Exercise input
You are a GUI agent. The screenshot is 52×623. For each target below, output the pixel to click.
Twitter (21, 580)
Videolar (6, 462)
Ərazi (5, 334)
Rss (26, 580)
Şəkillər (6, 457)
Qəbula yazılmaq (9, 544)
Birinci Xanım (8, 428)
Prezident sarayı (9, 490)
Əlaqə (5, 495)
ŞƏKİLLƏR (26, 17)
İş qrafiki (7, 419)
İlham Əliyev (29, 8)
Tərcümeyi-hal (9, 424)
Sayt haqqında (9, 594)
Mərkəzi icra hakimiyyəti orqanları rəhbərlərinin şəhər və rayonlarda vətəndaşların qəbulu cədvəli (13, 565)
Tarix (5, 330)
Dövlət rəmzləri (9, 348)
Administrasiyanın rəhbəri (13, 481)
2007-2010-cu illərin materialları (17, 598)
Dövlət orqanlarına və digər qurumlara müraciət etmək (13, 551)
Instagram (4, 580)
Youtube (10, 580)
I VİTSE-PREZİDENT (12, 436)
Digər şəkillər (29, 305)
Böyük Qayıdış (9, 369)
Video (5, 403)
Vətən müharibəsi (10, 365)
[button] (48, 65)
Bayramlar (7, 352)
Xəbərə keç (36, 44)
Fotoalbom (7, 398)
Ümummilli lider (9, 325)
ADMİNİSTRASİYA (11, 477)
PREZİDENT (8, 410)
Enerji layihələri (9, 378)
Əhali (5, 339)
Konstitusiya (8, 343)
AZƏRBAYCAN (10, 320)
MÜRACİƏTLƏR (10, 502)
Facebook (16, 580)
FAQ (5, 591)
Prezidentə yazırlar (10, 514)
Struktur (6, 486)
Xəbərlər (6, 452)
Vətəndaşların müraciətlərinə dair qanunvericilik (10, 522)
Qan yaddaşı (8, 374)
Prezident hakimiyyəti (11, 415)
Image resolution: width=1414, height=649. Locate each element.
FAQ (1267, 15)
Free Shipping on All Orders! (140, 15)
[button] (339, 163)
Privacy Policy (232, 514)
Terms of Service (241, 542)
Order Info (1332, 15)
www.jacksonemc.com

Given task
Present every entry above as a numbered list, omitting any blank lines.

Result of this exercise
1. You are a GUI agent. The screenshot is 52×623. For each target below, output the pixel to click.
2. Twitter (21, 580)
3. Videolar (6, 462)
4. Ərazi (5, 334)
5. Rss (26, 580)
6. Şəkillər (6, 457)
7. Qəbula yazılmaq (9, 544)
8. Birinci Xanım (8, 428)
9. Prezident sarayı (9, 490)
10. Əlaqə (5, 495)
11. ŞƏKİLLƏR (26, 17)
12. İş qrafiki (7, 419)
13. İlham Əliyev (29, 8)
14. Tərcümeyi-hal (9, 424)
15. Sayt haqqında (9, 594)
16. Mərkəzi icra hakimiyyəti orqanları rəhbərlərinin şəhər və rayonlarda vətəndaşların qəbulu cədvəli (13, 565)
17. Tarix (5, 330)
18. Dövlət rəmzləri (9, 348)
19. Administrasiyanın rəhbəri (13, 481)
20. 2007-2010-cu illərin materialları (17, 598)
21. Dövlət orqanlarına və digər qurumlara müraciət etmək (13, 551)
22. Instagram (4, 580)
23. Youtube (10, 580)
24. I VİTSE-PREZİDENT (12, 436)
25. Digər şəkillər (29, 305)
26. Böyük Qayıdış (9, 369)
27. Video (5, 403)
28. Vətən müharibəsi (10, 365)
29. [button] (48, 65)
30. Bayramlar (7, 352)
31. Xəbərə keç (36, 44)
32. Fotoalbom (7, 398)
33. Ümummilli lider (9, 325)
34. ADMİNİSTRASİYA (11, 477)
35. PREZİDENT (8, 410)
36. Enerji layihələri (9, 378)
37. Əhali (5, 339)
38. Konstitusiya (8, 343)
39. AZƏRBAYCAN (10, 320)
40. MÜRACİƏTLƏR (10, 502)
41. Facebook (16, 580)
42. FAQ (5, 591)
43. Prezidentə yazırlar (10, 514)
44. Struktur (6, 486)
45. Xəbərlər (6, 452)
46. Vətəndaşların müraciətlərinə dair qanunvericilik (10, 522)
47. Qan yaddaşı (8, 374)
48. Prezident hakimiyyəti (11, 415)
49. Image resolution: width=1414, height=649. Locate each element.
50. FAQ (1267, 15)
51. Free Shipping on All Orders! (140, 15)
52. [button] (339, 163)
53. Privacy Policy (232, 514)
54. Terms of Service (241, 542)
55. Order Info (1332, 15)
56. www.jacksonemc.com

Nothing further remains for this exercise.